Nella lettera si parla di diritto alle cure, tema che sarebbe assente nel “Piccolo Lessico”. Veramente il testo andrebbe letto tutto, nelle diverse voci, per accorgersi
che non è così e che le questioni trattate sono molto più ampie e complesse.
La lettera dimostra quanto sia indispensabile lavorare per raggiungere l’obiettivo del “Piccolo Lessico del Fine-Vita”: chiarezza sui termini
che usiamo, conoscenza e uso corretto dei testi che abbiamo a disposizione. Infatti le diverse voci (22 in tutto) si appoggiano sul Magistero della Chiesa, e, per l’Italia, sulle sentenze della
Corte Costituzionale e sui pareri del Comitato Nazionale di Bioetica.
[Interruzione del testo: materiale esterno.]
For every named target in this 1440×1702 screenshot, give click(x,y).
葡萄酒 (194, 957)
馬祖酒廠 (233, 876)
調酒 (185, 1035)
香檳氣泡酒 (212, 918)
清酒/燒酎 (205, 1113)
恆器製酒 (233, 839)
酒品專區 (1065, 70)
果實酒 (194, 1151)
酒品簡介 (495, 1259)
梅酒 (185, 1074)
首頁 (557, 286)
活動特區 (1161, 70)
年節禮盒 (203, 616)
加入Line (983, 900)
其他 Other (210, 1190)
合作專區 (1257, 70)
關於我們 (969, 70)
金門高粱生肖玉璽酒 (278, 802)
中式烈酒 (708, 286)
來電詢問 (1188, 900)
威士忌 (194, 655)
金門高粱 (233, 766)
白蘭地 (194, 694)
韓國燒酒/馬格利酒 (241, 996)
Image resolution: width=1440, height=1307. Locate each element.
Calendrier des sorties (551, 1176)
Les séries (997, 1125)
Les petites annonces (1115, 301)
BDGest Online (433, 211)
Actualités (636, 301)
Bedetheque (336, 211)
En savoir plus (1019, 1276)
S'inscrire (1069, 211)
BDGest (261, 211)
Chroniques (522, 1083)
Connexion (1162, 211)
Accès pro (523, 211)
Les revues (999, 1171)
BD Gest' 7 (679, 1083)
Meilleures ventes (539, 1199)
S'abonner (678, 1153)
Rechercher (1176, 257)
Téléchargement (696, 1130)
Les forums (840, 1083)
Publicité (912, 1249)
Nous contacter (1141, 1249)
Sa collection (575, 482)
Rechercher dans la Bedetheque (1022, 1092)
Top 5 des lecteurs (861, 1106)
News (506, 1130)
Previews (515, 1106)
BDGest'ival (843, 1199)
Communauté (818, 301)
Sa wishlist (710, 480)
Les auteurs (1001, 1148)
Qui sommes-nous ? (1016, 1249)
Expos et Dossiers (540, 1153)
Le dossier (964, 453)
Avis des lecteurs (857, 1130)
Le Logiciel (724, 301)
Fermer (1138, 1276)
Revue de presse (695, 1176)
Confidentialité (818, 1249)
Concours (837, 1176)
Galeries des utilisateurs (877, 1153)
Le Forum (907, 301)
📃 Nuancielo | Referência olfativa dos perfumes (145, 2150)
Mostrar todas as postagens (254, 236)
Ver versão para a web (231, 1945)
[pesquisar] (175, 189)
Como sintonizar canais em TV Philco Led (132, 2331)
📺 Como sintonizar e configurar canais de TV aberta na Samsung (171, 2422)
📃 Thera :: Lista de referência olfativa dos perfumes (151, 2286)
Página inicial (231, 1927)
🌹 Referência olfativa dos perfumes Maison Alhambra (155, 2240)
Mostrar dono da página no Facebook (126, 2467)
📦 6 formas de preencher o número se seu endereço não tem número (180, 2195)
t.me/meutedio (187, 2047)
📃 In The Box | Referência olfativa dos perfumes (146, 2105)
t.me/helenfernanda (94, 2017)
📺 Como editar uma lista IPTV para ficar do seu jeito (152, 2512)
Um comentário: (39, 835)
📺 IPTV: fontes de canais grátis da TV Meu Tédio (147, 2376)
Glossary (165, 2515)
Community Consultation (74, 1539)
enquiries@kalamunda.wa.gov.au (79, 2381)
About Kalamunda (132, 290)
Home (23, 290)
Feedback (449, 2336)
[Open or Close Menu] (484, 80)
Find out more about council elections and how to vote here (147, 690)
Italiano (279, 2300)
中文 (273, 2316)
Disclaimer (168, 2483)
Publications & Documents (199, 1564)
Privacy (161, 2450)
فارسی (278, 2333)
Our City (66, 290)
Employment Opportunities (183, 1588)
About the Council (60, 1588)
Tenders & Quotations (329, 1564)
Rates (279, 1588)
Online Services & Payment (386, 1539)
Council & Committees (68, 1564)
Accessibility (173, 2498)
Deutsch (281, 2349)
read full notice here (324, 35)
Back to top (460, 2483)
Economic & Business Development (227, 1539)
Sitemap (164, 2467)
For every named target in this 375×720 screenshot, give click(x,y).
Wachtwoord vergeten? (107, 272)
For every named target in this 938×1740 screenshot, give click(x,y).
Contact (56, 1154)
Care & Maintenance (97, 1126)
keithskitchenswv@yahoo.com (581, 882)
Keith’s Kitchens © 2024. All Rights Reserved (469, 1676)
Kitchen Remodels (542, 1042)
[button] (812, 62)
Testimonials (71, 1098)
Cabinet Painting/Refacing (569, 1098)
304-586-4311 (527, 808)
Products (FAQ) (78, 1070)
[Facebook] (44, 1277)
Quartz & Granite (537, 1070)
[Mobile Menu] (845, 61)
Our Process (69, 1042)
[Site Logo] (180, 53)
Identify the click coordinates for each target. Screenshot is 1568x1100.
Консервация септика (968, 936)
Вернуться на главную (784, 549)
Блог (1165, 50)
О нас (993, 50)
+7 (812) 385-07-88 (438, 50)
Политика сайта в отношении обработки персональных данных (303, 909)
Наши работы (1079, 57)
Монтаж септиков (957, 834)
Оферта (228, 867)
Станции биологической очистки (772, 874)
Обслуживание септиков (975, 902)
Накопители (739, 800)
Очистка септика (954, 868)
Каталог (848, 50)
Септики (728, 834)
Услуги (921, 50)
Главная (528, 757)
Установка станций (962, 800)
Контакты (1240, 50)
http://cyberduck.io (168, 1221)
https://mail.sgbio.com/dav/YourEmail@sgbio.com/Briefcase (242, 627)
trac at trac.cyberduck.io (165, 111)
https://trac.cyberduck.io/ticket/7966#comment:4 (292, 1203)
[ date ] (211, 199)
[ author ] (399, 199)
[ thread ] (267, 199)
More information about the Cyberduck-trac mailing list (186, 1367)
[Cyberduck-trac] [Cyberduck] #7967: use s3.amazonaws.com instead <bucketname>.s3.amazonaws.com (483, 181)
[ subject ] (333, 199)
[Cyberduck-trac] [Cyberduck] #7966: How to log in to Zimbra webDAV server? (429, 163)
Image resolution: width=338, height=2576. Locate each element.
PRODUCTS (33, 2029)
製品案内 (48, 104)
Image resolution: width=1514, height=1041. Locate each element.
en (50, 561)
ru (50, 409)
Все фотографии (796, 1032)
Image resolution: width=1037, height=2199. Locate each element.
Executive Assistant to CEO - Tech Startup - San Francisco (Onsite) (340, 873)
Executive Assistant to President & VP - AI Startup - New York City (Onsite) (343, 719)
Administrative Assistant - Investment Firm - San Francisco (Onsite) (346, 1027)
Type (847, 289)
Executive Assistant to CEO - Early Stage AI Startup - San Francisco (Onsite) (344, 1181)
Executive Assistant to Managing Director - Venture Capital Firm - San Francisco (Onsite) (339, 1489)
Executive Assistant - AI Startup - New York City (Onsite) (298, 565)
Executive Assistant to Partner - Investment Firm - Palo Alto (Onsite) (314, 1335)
Tutto è chiaramente esplicitato nel testo.
Tanto dovevo per una più corretta presentazione del lavoro che la Pontificia Accademia per la Vita sta effettuando, proprio nell’ambito di quello che ha chiesto Papa
Francesco: tutelare tutto il corso della vita umana, non solo le fasi iniziali e finali.
Grazie
Fabrizio Mastrofini
Gent.mo Fabrizio Mastrofini,
la ringrazio per queste sue riflessioni. Non sono intervenuto volutamente sulla lettera con puntualizzazioni “da direttore” per non stoppare sul nascere l’auspicabile dibattito che lei, con il suo commento, ha innescato. Credo che su questi temi sia importante un confronto serio, tenendo in conto tutte le sensibilità. Anche e soprattutto di coloro che con gli anziani e gli ammalati, più o meno terminali, vivono o lavorano ogni giorno.